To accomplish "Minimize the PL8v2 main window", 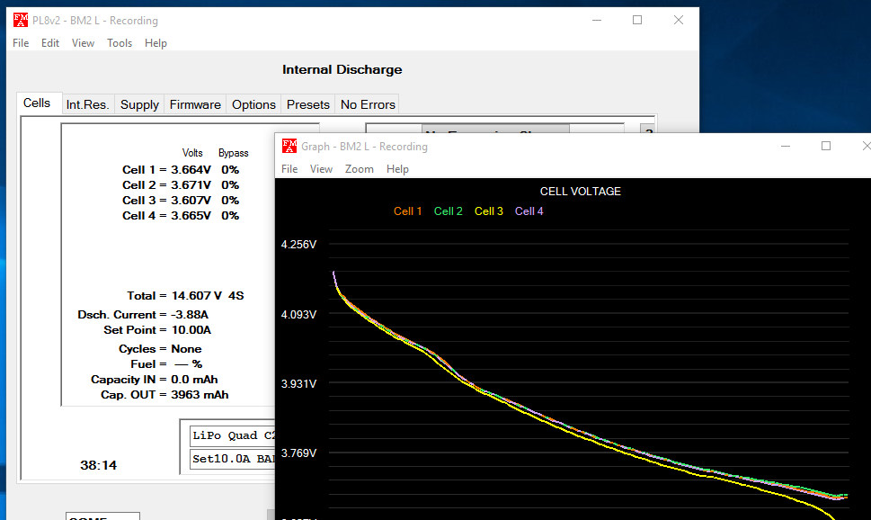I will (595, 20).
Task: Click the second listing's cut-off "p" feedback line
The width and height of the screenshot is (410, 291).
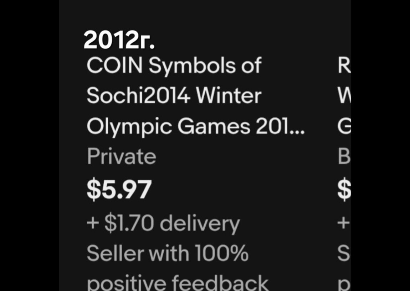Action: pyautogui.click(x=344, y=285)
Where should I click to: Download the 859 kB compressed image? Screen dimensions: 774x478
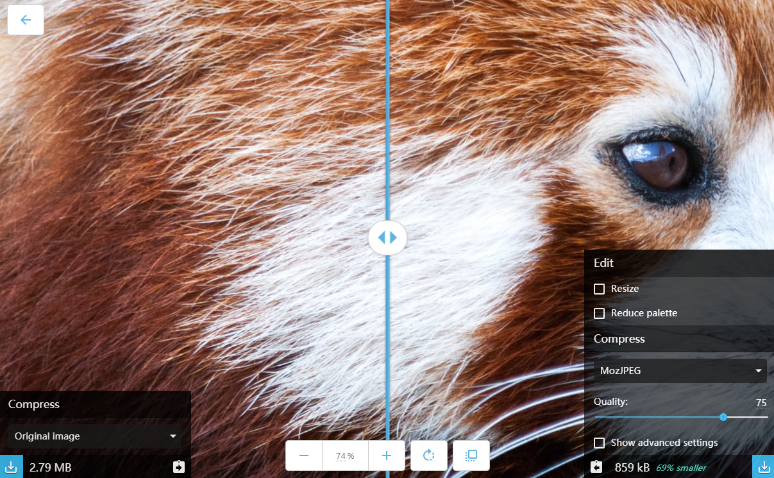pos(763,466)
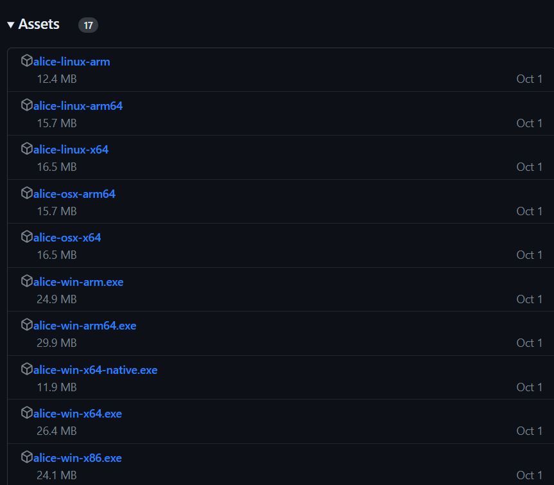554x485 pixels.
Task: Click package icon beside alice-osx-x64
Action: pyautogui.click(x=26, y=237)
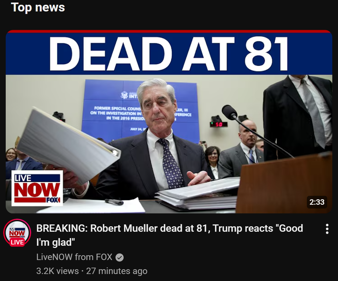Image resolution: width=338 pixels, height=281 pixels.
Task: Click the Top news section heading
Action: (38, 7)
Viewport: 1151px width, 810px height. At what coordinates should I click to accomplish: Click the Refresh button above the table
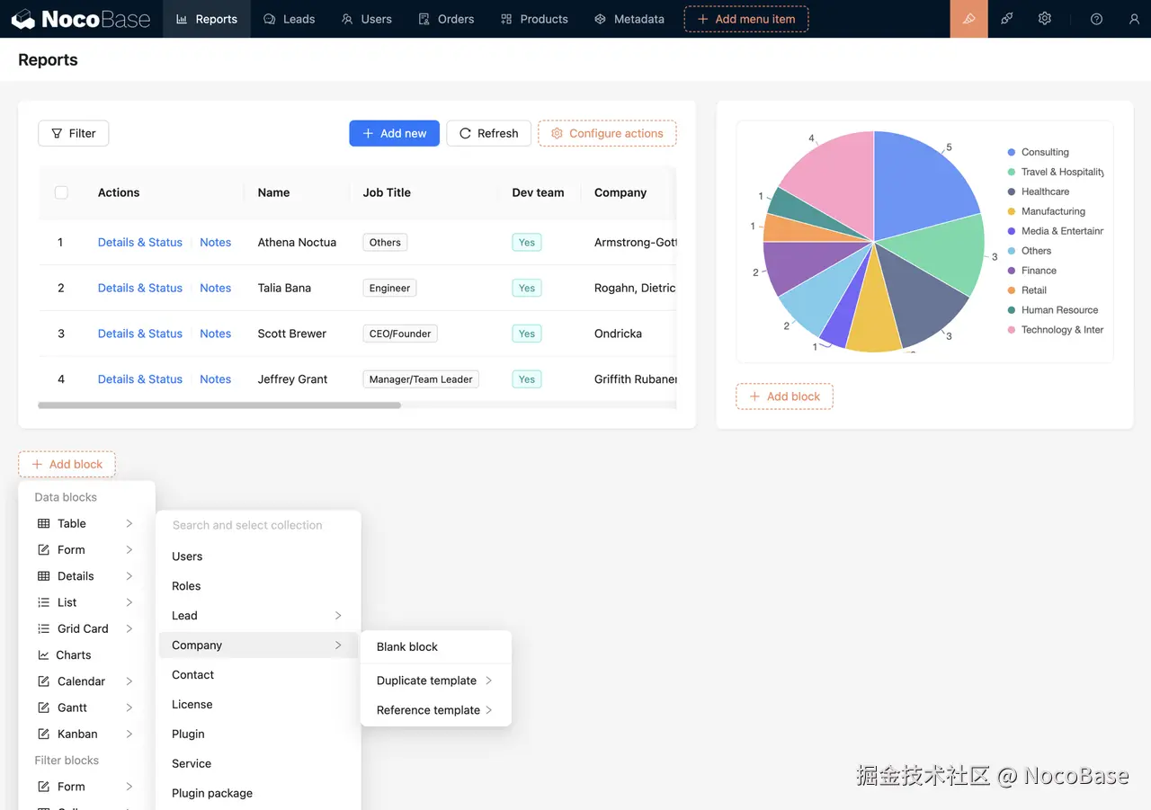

- _TASK DIRECTIONS_
The lines from the one containing "The width and" through the last line of the records are what you should copy, word for word and nothing else, with pictures left out.

- _THE COMPLETED TASK_
The width and height of the screenshot is (410, 291).
Action: pyautogui.click(x=344, y=285)
Where should I click to: Download the 859 kB compressed image? Screen dimensions: 774x478
pos(763,466)
554x485 pixels.
Task: Click package icon beside alice-osx-x64
Action: pyautogui.click(x=26, y=237)
Image resolution: width=338 pixels, height=281 pixels.
Task: Click the Top news section heading
Action: (38, 7)
Viewport: 1151px width, 810px height. At what coordinates should I click to accomplish: Click the Refresh button above the table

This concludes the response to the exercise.